Ma non dovrebbe essere così, no? Una legge è una legge e un diritto è un diritto, così come il dovere di rispettare il divieto di fumo è per tutti, potenti o no! Allora, cari “potenti” di turno, cari fumatori indisciplinati, e anche cari non fumatori silenziosi ed invisibili, costretti a subire, armiamoci di carta e penna, di telefono e denunciamo!

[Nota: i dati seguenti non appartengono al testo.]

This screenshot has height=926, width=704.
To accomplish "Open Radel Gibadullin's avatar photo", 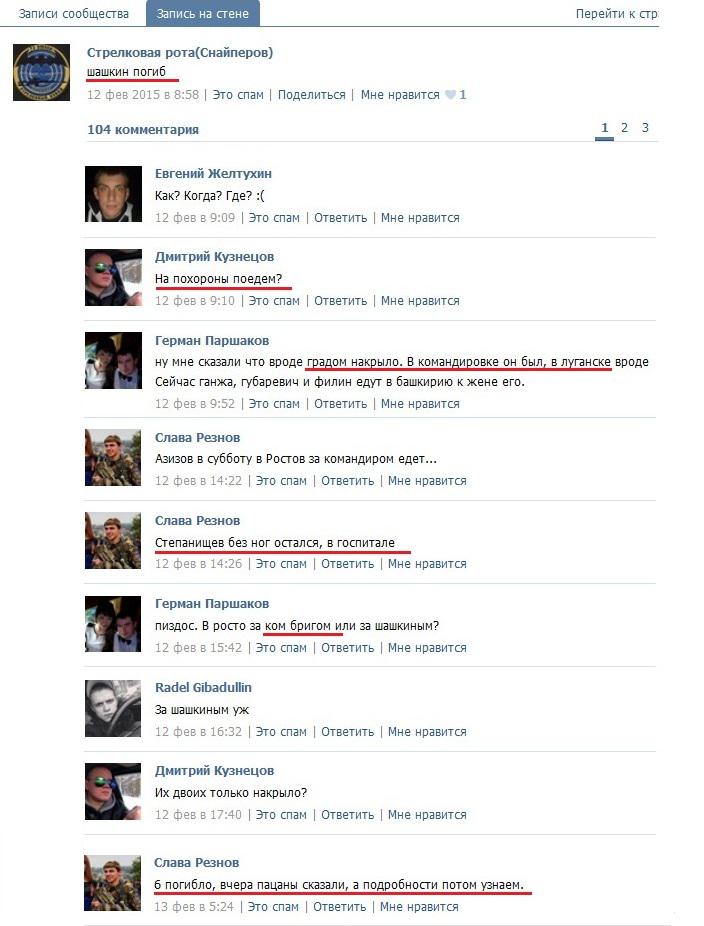I will click(113, 708).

Non siamo noi in torto, noi che segnaliamo la disgressione, ma loro che fumano dove non dovrebbero!

I poteri cambiano, le persone anche, ma i diritti restano!

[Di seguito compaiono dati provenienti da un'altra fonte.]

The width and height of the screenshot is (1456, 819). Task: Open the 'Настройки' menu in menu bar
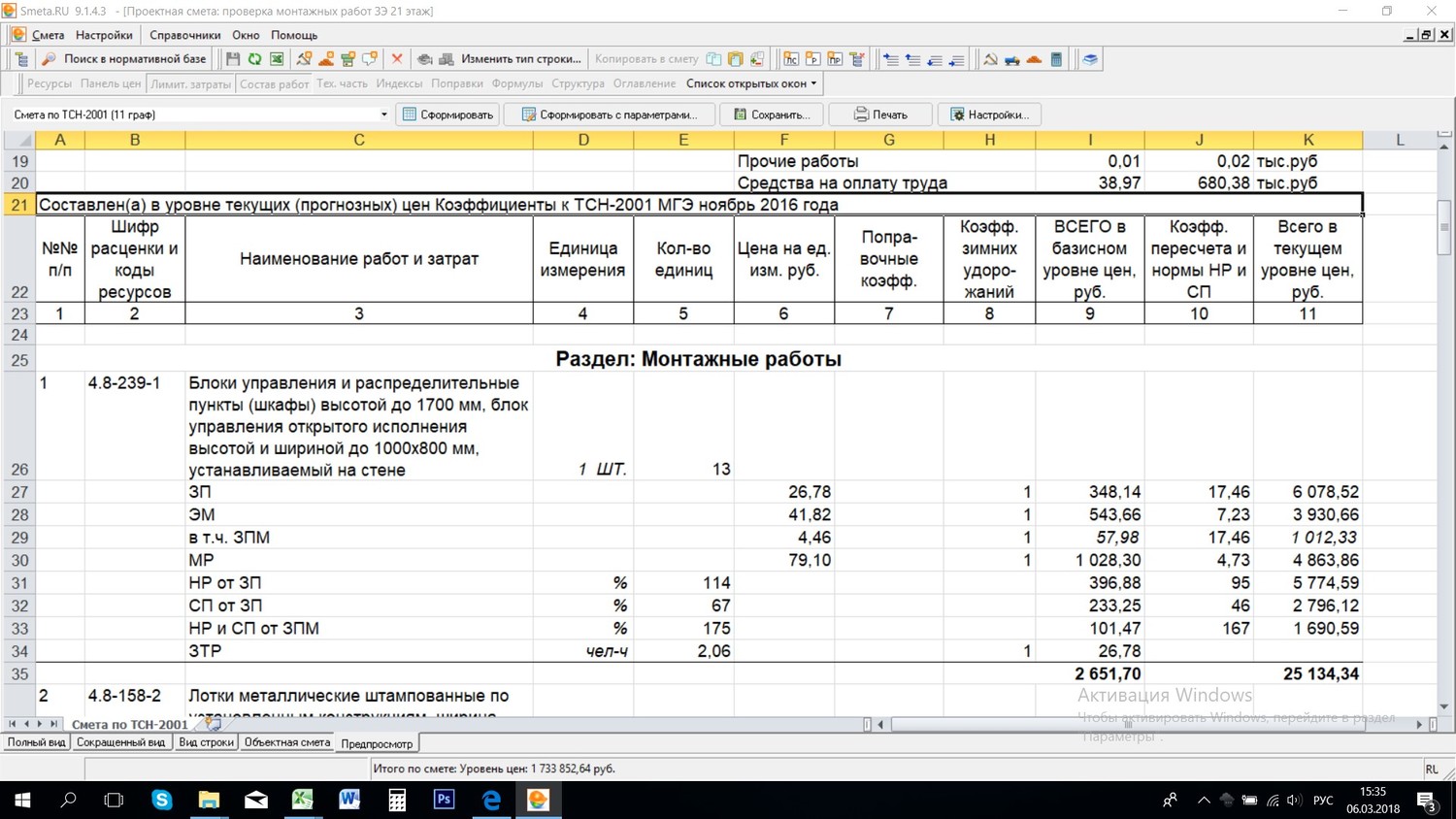click(x=104, y=35)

E spieghiamo loro che il fumo dà fastidio oltre che far male, che fumare vicino alla porta o alla finestra non serve a niente, perchè tanto l’ambiente si inquina lo stesso, e fumare nel proprio ufficio non è un diritto, ma è un dovere non farlo!!!
Spieghiamo a chi sta in un ufficio pubblico che non si deve fumare neanche in orari di chiusura agli utenti; spieghiamo agli operatori sanitari che negli ospedali non si fuma, da nessuna parte! Spieghiamo ai titolari di uffici privati che il proprio ufficio non è come la propria casa, e non si può fare ciò che si vuole sia per rispetto ai colleghi, sia per rispetto a coloro che vi accedono per altri motivi!

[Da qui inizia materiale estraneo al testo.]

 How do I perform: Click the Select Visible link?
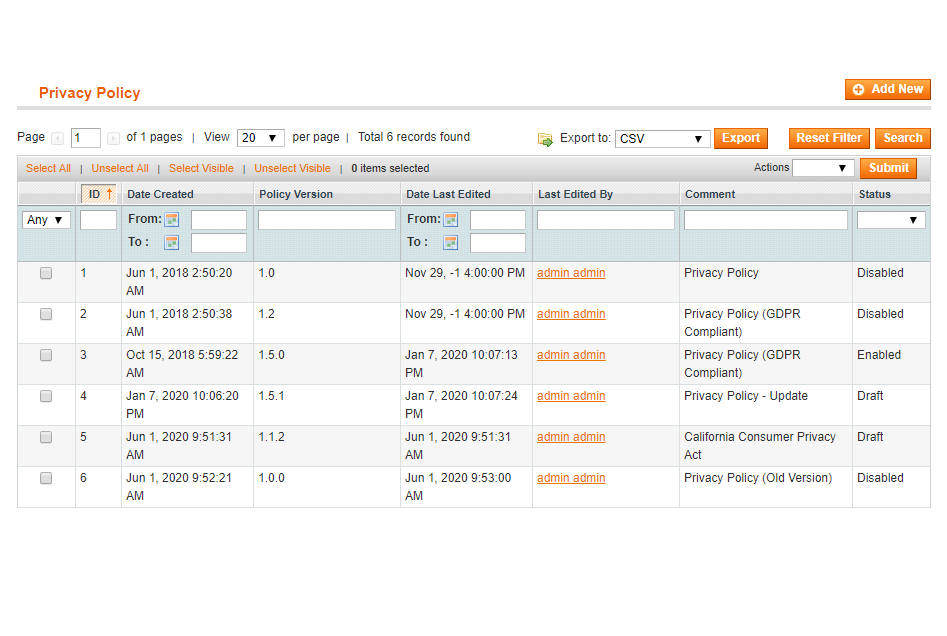[201, 168]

Spieghiamo al preside che fuma nel suo ufficio che nelle scuole non si fuma, spieghiamo alla bidella dell’asilo che fumare davanti alla porta aperta fa entrare tutto il fumo nelle aree riservate ai bambini, spieghiamo che non si fuma nei bagni delle scuole, negli androni dei condomini, insomma, in tutti i posti dove chi non fuma deve avere il proprio diritto di respirare!